Ils décidèrent donc de rebrousser chemin.

— Ethan ? demanda Ecarlate alors qu'il descendait une colline.

— Hm ?

— Je peux te poser une question ?

— Vas y...

— Barth m'a informé que tu imaginais des mondes. Il m'a parlé du roman qui te tient tant à cœur. Est-ce que l'écrire est vital pour toi?

— Tu veux vraiment le savoir ?

— Oui.

— Au tout début, c'était une idée qui ne cessait de revenir dans ma tête. Toutes mes pensées étaient focalisées sur cette idée. Puis j'ai laissé tomber un moment. Ensuite, après ta rencontre, c'était pour me débarrasser de toi. Car la plupart de chose qui m'arrivait ou se produisait à Erland, me donnait une impression de déjà vu. Je sais que c'est insensé, mais je me suis dit que je pouvais prédire l'avenir en écrivant. Je me suis donc dit qu'en me mettant au travail, je finirai par tomber sur un indice pour trouver l'éclair.

— Tu écris pour te débarrasser de moi ?

— Au début. Maintenant, c'est à cause de Nils.

— Je ne l'aime pas. Nils.

— Pourtant sans lui, je n'aurais pas été motivé à vouloir t'aider. C'est lui qui m'a encouragé à vouloir le faire. Du coup, j'ai décidé de vraiment écrire pour...

— Pour...?

— Je ne te le dirai pas. (Ethan rougit d'embarras.). C'est gênant.

— Pour... ?

— N'insiste pas. Garde juste en tête, que je t'aide parce que j'en ai envie maintenant.

— Pour... ?

— Ecarlate !

— J'ai appris que les hommes s'agaçaient facilement lorsqu'on répétait la même question inlassablement. Généralement, ça finit pour obtenir la réponse. Pour ?

— Tu veux vraiment jouer à ce jeu ?

— Pour ?

— D'accord... d'accord... j'écris pour vivre une aventure avec toi. Ça te va ? Satisfaite? Je me suis dit que peut-être en écrivant, j'influencerai sur ce qui arrivera.

— Tu as des visions... ? Tu transpose tes visions?

— Un roman, je préfère. Mais je ne suis pas sûr. Je ne prédis pas... ça ne peut pas être vrai.

— Pourtant quelque chose en toi te pousse à croire que tout ce que tu écris devient réel, pas vrai ? On l'appelle "l'intuition".

— Je t'avais dit que c'était gênant.

— Pas du tout. Je trouve ça normal, au contraire. Ça montre que tu espère en quelque chose.

— Wow...

— Quoi ?

— C'est la première fois qu'on discute vraiment, toi et moi. D'habitude, ce sont des menaces auxquelles j'ai droit.

— J'apprends à vivre comme vous.

— J'aimerais que tu gardes ce côté sympa de toi, tu veux bien ? mais tu peux te débarrasser du côté pleurnichard. Ça ne te va vraiment pas.

— J'ai appris que pleurer pouvait faire compatir les autres.

— C'est pour cela que tu as essayé de pleurer comme une gamine tout à l'heure ?

— Je ne suis pas une gamine...

Ethan avait du mal à le croire. Il discutait aisément avec elle, et elle était réactif. Était-ce dû au fait qu'elle avait mis ses sentiments à nues ? Même si elle gardait cette expression déroutant dans son regard?

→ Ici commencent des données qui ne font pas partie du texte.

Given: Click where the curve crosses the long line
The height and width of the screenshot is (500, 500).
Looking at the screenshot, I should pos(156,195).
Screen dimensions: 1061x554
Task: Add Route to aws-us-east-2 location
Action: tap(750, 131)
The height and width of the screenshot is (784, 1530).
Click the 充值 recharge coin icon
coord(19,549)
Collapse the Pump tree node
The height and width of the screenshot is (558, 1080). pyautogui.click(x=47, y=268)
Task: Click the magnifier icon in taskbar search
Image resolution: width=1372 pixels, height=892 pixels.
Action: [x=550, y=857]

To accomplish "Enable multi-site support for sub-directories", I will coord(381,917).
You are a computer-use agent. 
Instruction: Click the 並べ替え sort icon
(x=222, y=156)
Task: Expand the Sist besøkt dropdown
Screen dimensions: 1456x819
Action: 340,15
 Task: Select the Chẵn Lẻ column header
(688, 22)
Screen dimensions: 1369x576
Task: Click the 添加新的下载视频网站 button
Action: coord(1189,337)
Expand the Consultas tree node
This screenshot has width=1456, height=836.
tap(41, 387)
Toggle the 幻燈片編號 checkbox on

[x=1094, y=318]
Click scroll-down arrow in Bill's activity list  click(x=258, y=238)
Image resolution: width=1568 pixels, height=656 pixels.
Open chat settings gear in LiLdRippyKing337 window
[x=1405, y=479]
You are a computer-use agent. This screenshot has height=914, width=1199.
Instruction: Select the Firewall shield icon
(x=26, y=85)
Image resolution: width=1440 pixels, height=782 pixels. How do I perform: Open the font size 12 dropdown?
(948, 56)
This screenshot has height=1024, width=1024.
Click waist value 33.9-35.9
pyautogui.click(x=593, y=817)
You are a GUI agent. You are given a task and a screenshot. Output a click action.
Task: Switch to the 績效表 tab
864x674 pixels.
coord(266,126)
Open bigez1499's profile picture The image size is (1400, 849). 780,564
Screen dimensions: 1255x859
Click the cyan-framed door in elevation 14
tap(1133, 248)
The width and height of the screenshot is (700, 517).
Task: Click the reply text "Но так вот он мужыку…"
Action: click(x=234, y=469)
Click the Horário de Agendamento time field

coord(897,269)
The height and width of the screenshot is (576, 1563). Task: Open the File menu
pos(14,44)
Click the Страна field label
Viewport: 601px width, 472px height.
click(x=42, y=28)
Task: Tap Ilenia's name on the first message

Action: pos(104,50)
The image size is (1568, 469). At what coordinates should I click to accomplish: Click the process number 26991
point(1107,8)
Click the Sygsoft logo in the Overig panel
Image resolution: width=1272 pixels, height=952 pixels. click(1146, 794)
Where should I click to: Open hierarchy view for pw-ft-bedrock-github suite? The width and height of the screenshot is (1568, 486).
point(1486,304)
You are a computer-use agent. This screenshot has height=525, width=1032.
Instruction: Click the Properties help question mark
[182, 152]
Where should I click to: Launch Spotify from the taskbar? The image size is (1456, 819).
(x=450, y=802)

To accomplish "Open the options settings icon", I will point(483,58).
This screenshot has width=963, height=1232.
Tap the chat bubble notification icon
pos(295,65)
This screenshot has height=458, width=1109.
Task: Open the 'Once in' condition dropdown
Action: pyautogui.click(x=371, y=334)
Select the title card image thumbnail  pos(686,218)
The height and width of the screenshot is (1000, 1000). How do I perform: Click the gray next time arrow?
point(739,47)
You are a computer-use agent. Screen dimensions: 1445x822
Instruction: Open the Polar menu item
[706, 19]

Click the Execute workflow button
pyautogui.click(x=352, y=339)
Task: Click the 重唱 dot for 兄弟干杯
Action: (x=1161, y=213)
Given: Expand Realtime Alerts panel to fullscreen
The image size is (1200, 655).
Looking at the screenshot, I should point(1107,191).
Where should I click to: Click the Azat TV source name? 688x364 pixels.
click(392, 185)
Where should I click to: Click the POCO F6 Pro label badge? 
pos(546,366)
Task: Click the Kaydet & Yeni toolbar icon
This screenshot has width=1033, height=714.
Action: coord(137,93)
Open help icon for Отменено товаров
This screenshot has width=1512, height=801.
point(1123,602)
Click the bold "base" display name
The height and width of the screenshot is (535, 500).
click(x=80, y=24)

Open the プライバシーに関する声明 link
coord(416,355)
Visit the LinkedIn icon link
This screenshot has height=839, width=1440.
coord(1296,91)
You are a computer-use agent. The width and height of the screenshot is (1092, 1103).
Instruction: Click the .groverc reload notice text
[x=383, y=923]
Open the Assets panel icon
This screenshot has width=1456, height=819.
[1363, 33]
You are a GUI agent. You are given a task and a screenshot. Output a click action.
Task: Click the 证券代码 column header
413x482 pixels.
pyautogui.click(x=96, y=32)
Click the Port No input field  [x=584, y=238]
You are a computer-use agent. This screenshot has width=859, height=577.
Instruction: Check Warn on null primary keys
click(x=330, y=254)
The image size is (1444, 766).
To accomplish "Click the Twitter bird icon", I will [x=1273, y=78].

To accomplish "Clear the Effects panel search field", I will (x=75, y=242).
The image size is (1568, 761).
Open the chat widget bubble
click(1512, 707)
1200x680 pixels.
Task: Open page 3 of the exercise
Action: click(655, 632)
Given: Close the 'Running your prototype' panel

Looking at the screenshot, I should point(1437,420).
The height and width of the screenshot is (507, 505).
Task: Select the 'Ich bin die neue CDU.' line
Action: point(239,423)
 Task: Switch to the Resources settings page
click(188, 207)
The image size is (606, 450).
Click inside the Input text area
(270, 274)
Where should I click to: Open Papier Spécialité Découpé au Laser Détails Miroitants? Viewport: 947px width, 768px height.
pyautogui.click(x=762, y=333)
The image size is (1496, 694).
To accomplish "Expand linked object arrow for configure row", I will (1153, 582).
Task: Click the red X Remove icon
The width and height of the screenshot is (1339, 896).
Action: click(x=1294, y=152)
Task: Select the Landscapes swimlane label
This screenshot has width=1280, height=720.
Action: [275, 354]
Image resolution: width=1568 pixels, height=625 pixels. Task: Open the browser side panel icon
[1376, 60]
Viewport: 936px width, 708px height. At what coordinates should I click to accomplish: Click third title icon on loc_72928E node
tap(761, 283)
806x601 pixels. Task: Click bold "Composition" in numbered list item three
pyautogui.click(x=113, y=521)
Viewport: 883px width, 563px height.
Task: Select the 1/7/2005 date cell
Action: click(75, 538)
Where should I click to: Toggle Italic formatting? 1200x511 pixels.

Elle aussi se plaisait dans la conversation.

Au moment où ils débouchaient en ville, une voix lointaine leur fut lancée.

— Hey !!!

Ils se retournèrent et virent Anders et Kristina qui couraient vers eux.

— Je savais que c'était vous, dit-elle au loin pendant qu'elle s'essoufflait à descendre une petite colline d'où des gens reconstruction les ligablos. Je vous ai entendus.

— Ralentis Kristina... tu vas glisser !!! l'alerta Anders.

Mais trop tard, la jambe de Kristina heurta un rocher qui dépassait d'une dune de neige et commença à rouler vers eux.